La propuesta legislativa de infraestructura presentada por la presidenta Claudia Sheinbaum durante una asamblea de la Cámara de la Industria de la Transformación de Nuevo León (Caintra NL) obtuvo una valoración general positiva por parte de los representantes empresariales. Este miércoles, la mandataria acudió a Monterrey para exponer los lineamientos de la iniciativa, recibiendo un aval de los industriales, quienes no obstante manifestaron preocupaciones específicas sobre su implementación.
Preocupaciones sobre el proceso de contratación
Según fuentes dentro de la cámara empresarial, los términos de contratación y licitación contemplados en el proyecto de ley son percibidos como demasiado discrecionales y con un margen de certeza jurídica considerado opaco. Este aspecto genera inquietud entre los empresarios sobre la posibilidad de que se realicen adjudicaciones a modo.
La confianza en las figuras que operarían la ley también fue un tema abordado. Mientras que Altagracia Gómez es vista como una interlocutora valorada, el secretario de Comunicaciones y Transportes, Jesús Esteva, genera reservas debido a su relación con grandes firmas constructoras que fueron favorecidas en administraciones anteriores.

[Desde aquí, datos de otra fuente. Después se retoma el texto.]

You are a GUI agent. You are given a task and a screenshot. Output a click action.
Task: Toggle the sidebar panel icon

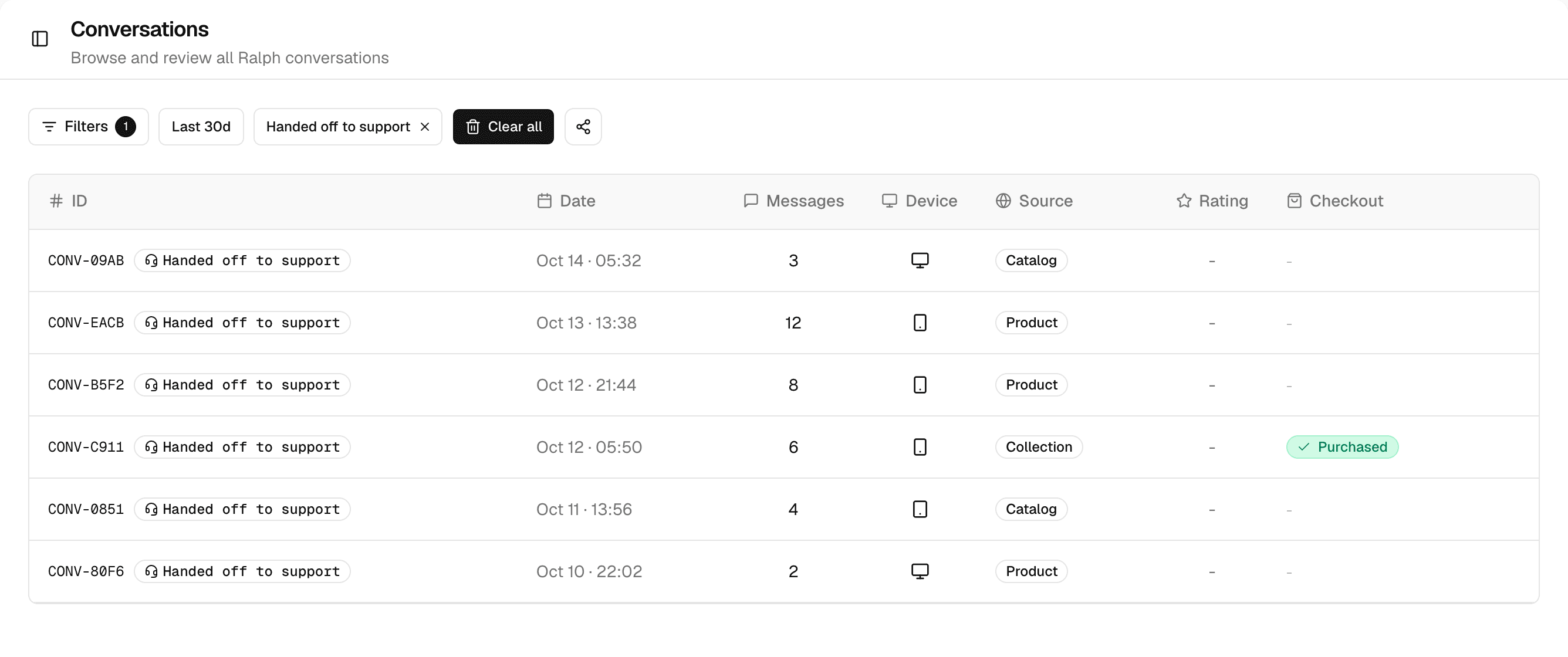pos(40,39)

Apoyo a Ebrard y perspectivas sobre el T-MEC
Durante el evento también se registró un respaldo explícito hacia el secretario de Relaciones Exteriores, Marcelo Ebrard, quien acompañó a la presidenta. Sin embargo, en círculos empresariales persiste la convicción de que, antes de las elecciones de medio término en Estados Unidos, el presidente Donald Trump no estaría dispuesto a firmar un nuevo acuerdo comercial con México y Canadá.
“Marcelo logró el banderazo inicial, lo cual era importante, pero es muy difícil que este año haya certezas sobre el futuro del T-MEC”, mencionó un industrial.
Los industriales consideran crucial que en la negociación gane peso el secretario del Tesoro estadounidense, Scott Bessent, por ser visto como un promotor del bloque trilateral.
Evaluación política y de gestión
La percepción sobre la orientación de la presidenta Sheinbaum entre los industriales de Monterrey fue similar a la expresada previamente por banqueros en Cancún: se reconoce una dirección correcta en sus políticas económicas, pero se cuestiona su capacidad para controlar completamente el movimiento político que la llevó al poder. El mensaje central de su discurso enfatizó la necesidad de detonar la inversión para reactivar el crecimiento económico.
Un empresario presente en el evento comentó a esta redacción: “De a poco la presidenta se va dando cuenta que no todo en la era neoliberal era malo, quiere volver a contratos con privados en Pemex, defiende el T-MEC y ahora, con esta ley, vuelve al esquema de APP que nos proponía Enrique Peña Nieto”.